人の目に触れたのだとしたら、むしろよがりそうなものだし、そうではないのだろう。
何かを見つけたのだろうか。
落下してくるカラの首を、衝撃を殺すようにひざを曲げて、受け止める。
受け止めたカラの生首は、少し焦っているようにみえた。
「ロッヅが襲われてる!」
***
「おーい、サヘル―。俺達が悪かったって。頼むから出てきてくれよー」
「そんなこと言って出てきたら苦労しないよ、偉」
時間は少し遡り場所も少し移り変わり――ルーミアと不楽が食事を終えた頃。
そこから少し離れた所に、二つ頭の兄弟、
「じゃあなんだよ旭、何も言わずに黙って黙々と探せって言うのかよ」
「そうは言ってないよ偉。前々から思ってたけど、偉は考え方が両極端すぎるよ」
下半身は一人分しかなく、しかし上半身は二人分ある。
腕は四本あり、頭は二つあり、意識も二つある。
上下のバランスが少し悪く、二つの意識がある中、どのようにして――どのような気分で歩いているのかはよく分からないけれど、普通に歩いてはいる。
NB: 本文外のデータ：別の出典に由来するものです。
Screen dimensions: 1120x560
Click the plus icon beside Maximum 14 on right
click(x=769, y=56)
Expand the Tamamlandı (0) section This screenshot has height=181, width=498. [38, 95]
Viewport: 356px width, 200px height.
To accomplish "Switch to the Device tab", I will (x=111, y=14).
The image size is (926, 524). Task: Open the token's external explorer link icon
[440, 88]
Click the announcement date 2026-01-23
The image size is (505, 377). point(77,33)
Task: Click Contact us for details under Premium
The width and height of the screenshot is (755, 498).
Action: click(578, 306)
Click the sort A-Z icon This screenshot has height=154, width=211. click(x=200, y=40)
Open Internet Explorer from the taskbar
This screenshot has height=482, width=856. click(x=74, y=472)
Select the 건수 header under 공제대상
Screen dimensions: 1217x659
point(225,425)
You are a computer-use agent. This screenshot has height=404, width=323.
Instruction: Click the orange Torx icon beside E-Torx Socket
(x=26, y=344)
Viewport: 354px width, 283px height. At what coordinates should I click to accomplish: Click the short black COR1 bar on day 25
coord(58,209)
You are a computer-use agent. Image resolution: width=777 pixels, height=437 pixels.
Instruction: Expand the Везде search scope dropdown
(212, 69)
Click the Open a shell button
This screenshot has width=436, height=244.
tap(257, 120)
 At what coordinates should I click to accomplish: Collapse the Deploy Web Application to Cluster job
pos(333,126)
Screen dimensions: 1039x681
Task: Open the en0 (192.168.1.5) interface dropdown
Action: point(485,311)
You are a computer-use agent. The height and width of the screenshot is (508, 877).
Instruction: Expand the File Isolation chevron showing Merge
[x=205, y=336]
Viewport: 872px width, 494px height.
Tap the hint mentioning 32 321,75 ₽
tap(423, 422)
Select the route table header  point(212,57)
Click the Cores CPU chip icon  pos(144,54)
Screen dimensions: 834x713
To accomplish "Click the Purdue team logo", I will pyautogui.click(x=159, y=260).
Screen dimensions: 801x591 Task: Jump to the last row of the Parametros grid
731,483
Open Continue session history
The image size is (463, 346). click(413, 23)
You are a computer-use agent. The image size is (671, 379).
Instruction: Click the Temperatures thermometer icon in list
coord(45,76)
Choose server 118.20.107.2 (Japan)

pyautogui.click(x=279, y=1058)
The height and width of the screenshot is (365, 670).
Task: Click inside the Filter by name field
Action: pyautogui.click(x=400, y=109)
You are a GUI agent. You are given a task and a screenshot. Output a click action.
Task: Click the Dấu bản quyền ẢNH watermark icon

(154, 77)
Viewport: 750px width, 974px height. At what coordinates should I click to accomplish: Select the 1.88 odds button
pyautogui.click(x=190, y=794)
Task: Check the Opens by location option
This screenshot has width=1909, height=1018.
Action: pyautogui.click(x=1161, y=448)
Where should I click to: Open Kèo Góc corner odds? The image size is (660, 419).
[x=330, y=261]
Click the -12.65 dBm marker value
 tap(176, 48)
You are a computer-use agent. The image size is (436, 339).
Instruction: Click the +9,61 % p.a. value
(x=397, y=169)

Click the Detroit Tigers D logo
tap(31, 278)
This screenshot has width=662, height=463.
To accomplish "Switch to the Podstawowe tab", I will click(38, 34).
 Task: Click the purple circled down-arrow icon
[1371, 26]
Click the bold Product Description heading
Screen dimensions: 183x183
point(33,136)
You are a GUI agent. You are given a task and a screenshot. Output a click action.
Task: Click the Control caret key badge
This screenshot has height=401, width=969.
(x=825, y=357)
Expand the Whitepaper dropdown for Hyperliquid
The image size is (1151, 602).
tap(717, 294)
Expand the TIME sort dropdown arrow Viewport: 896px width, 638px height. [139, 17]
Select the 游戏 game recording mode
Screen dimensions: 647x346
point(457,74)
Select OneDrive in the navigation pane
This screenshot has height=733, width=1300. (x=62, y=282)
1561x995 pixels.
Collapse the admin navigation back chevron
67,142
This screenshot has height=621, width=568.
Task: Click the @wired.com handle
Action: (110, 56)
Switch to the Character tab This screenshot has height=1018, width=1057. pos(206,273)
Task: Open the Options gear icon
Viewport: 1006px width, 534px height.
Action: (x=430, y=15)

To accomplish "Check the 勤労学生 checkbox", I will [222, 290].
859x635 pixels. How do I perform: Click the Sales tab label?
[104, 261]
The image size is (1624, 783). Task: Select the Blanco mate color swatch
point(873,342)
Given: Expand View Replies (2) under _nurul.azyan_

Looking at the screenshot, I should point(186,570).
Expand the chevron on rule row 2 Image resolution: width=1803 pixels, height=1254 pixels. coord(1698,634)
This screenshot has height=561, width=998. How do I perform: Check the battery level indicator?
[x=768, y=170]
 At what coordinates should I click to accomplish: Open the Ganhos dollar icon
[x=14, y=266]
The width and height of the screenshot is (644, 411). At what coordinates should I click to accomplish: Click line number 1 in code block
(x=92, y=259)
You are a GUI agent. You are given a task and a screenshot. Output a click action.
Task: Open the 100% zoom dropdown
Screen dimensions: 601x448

「なんだよ謝るから出てきてくれって、そんなこと言ったって、謝っているようには見えないよ。偉」
「別におかしくはないだろ」
「名前の割にはバカだよね、偉は」
やれやれ、と旭は首を横に振った。
「例えばだ。朝食で偉の好物である納豆を俺が食べたとしよう。偉はどう思う?」
「首を掻っ切る」
「物騒だな……」
真面目な表情で言う偉に、旭は少しだけ慄いた。
「ま、まあ怒るよね。怒髪天だ。そんな時に俺が『怒るなよ偉、ほら、納豆三パックやるから』と言ったらどうする?」
「許す」
「俺は最近、偉がロッヅレベルにバカなんじゃあないかと思えてきたよ」
「失礼だな」
「ともかくだ」
旭は語尾強めに言う。
「さっきの例え話だと結局俺は、偉に謝っていない。それと同じで偉の言い方も謝っているようには聞こえないんだよ」
「そうかあ?」
「そうだよ――おっと」
そう言って旭は歩を止めた。
偉は少し前のめりになる。
「っとと、どうしたんだよいきなり」
「あそこ、街の人がいる」
足を止め、建物の影に体を潜めてから、旭は道の向こうを指さした。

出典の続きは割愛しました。